[Edit- 2015: I must get around to writing a refutation to the article below. Keeping it for historical purposes, but I’d now argue I was approaching the problem from a reasonably flawed perspective.]
Don’t get me wrong – I’m quite the fan of deduplication, and not just because it’s really interesting technology. It has potential to allow a lot more backup data to be kept online for much longer periods of time.
Having more backups immediately available for recovery is undoubtedly great.
I wrote previously about 7 problems with deduplication, but they’re just management problems, not functional problems. Yet, there’s one, core problem with deduplication: it’s a backup solution.
Deduplication is about backup.
It’s not about recovery.
Target deduplication? If it’s inline, like with Data Domain products, it’s stellar.
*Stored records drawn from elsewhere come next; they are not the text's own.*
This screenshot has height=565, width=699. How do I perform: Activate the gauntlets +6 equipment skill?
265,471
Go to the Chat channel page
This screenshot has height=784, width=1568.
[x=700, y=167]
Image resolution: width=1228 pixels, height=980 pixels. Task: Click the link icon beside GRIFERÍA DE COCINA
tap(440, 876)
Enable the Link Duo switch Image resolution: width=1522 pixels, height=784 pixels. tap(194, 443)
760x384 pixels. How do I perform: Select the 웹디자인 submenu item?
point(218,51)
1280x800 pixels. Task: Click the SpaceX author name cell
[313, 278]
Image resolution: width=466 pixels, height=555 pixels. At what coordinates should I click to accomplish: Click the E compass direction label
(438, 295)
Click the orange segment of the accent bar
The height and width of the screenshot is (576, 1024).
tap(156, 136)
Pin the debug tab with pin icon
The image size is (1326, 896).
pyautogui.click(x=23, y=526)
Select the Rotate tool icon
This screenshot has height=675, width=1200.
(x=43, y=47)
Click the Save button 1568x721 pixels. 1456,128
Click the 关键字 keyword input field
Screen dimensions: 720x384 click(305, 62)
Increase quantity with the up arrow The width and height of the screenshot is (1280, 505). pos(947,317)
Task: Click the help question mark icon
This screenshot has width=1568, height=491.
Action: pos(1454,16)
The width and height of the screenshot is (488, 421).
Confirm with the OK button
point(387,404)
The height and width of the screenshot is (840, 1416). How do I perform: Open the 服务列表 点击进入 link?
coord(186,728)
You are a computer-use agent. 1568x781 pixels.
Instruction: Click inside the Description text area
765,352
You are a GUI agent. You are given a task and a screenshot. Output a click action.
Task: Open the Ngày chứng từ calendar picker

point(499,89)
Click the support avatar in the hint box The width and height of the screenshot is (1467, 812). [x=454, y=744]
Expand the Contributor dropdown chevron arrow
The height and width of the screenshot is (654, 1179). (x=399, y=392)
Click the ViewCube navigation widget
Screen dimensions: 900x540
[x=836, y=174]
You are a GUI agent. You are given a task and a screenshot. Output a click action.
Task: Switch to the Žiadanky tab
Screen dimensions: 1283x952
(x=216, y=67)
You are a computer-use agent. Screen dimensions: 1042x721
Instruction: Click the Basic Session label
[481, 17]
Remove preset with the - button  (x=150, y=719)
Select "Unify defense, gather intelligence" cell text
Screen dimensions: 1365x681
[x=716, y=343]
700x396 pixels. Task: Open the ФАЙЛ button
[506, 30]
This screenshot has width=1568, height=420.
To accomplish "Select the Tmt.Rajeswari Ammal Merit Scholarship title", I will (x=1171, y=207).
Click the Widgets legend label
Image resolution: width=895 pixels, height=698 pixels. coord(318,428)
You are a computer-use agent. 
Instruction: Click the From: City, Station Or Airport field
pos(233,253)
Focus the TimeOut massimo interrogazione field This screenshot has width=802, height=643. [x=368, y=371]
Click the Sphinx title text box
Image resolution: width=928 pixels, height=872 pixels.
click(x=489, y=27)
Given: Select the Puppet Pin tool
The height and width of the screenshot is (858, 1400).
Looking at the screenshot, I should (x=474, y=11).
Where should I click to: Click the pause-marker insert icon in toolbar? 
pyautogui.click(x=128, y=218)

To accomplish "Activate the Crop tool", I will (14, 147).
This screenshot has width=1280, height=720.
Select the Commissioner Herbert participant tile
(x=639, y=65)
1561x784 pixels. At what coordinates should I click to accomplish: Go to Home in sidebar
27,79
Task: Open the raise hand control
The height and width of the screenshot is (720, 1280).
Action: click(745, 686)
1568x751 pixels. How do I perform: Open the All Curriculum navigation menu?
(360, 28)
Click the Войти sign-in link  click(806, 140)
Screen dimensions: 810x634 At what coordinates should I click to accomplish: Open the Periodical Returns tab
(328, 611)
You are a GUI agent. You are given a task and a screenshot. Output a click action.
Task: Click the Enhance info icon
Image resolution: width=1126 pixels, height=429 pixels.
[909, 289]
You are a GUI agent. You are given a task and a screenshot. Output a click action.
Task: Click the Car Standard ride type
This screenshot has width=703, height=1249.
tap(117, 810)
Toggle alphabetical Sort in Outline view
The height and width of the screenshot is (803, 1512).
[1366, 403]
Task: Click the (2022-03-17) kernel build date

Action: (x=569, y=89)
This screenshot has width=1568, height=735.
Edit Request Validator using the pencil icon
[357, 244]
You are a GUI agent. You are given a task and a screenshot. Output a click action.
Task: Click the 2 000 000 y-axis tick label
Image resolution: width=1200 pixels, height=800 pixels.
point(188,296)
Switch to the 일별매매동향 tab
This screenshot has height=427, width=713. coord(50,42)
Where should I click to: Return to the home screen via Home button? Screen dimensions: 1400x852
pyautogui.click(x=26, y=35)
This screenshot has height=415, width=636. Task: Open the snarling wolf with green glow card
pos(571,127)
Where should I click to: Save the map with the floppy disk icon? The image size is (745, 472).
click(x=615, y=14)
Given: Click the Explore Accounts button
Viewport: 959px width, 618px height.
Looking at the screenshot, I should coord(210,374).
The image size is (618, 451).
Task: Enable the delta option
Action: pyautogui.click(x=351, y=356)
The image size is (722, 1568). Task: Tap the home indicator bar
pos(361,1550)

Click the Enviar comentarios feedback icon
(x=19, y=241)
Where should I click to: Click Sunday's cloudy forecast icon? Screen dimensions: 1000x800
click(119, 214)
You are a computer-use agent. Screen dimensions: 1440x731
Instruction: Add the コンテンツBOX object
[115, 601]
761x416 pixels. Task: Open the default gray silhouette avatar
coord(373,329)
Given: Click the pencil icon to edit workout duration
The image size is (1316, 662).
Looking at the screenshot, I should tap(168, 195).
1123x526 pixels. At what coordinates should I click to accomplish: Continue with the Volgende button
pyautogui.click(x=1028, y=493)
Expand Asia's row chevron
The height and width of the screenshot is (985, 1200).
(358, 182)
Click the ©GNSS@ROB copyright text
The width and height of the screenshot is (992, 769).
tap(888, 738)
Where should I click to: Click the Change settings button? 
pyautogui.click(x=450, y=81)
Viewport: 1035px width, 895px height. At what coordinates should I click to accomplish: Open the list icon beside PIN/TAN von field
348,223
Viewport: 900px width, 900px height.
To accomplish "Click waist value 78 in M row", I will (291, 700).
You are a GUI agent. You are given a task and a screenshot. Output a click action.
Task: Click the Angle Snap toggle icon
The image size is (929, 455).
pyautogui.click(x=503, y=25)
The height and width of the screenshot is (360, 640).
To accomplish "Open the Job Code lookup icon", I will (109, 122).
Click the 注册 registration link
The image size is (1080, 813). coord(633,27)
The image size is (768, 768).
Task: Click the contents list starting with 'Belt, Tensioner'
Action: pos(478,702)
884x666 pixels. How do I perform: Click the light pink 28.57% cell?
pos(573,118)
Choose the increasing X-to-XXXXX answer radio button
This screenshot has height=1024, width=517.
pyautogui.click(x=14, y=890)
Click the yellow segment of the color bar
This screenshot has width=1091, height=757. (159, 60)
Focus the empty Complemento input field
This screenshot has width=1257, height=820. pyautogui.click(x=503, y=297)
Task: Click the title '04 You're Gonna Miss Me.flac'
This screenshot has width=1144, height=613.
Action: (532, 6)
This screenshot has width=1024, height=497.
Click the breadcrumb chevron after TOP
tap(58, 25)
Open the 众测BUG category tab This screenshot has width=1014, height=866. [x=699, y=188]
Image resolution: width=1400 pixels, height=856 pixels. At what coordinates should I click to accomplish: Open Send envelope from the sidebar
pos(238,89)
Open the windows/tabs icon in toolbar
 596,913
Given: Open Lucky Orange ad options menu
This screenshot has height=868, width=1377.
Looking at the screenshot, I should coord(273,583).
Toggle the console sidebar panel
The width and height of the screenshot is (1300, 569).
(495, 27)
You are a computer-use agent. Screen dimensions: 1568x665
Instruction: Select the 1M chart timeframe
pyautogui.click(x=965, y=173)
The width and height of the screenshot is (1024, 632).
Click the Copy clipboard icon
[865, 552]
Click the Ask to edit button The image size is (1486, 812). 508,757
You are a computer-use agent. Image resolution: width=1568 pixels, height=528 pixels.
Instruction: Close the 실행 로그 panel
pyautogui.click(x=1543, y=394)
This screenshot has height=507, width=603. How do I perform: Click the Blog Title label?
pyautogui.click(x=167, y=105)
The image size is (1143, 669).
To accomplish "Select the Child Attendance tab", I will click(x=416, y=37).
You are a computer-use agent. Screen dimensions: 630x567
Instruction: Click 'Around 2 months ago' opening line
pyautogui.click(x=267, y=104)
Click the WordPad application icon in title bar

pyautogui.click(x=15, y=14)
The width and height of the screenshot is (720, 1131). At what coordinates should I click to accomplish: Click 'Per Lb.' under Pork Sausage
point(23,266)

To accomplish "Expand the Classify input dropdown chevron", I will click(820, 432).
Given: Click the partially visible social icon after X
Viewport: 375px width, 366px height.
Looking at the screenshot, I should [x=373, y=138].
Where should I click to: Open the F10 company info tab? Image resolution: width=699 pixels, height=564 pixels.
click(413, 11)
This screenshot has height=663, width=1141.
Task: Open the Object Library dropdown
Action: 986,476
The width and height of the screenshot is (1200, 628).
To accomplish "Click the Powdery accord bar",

Source deduplication? It massively reduces the amount of data you have to stream across your network.
When it comes to recovery though, deduplication isn’t a shining knight. That data has to be rehydrated, and unless you’re doing something really intelligent in terms of matching non-corrupt blocks, or maintaining massive deduplication caches on a client, you’re going to be rehydrating at the target rest point and streaming the full data back across the network.
That 1TB database at a remote site you’ve been backing up over a ADSL link after initial seeding, thanks to source based deduplication? How long can you afford to have the recovery take if it’s got to stream back across that ADSL link?
I’m not saying to avoid using deduplication. I think it’s likely to become a standard feature of backup solutions within 5 years. By itself though, it’s unlikely to speed up your recoveries. In short: if you’re deploying a data deduplication solution, after you’ve done all your sizing tests, sit down and map out what systems may present challenges during recovery from deduplicated systems (hint: it’s almost always going to be the remote ones), and make sure you have a strategy for them. Always have a strategy.
Always have a recovery strategy. After all, if you don’t, you don’t have a backup system. You’ve just got a bunch of backups.
[Edit- 2015: I must get around to writing a refutation to the article above. Keeping it for historical purposes, but I’d now argue I was approaching the problem from a reasonably flawed perspective.]
PS: Thanks to Siobhán for prodding me on this topic.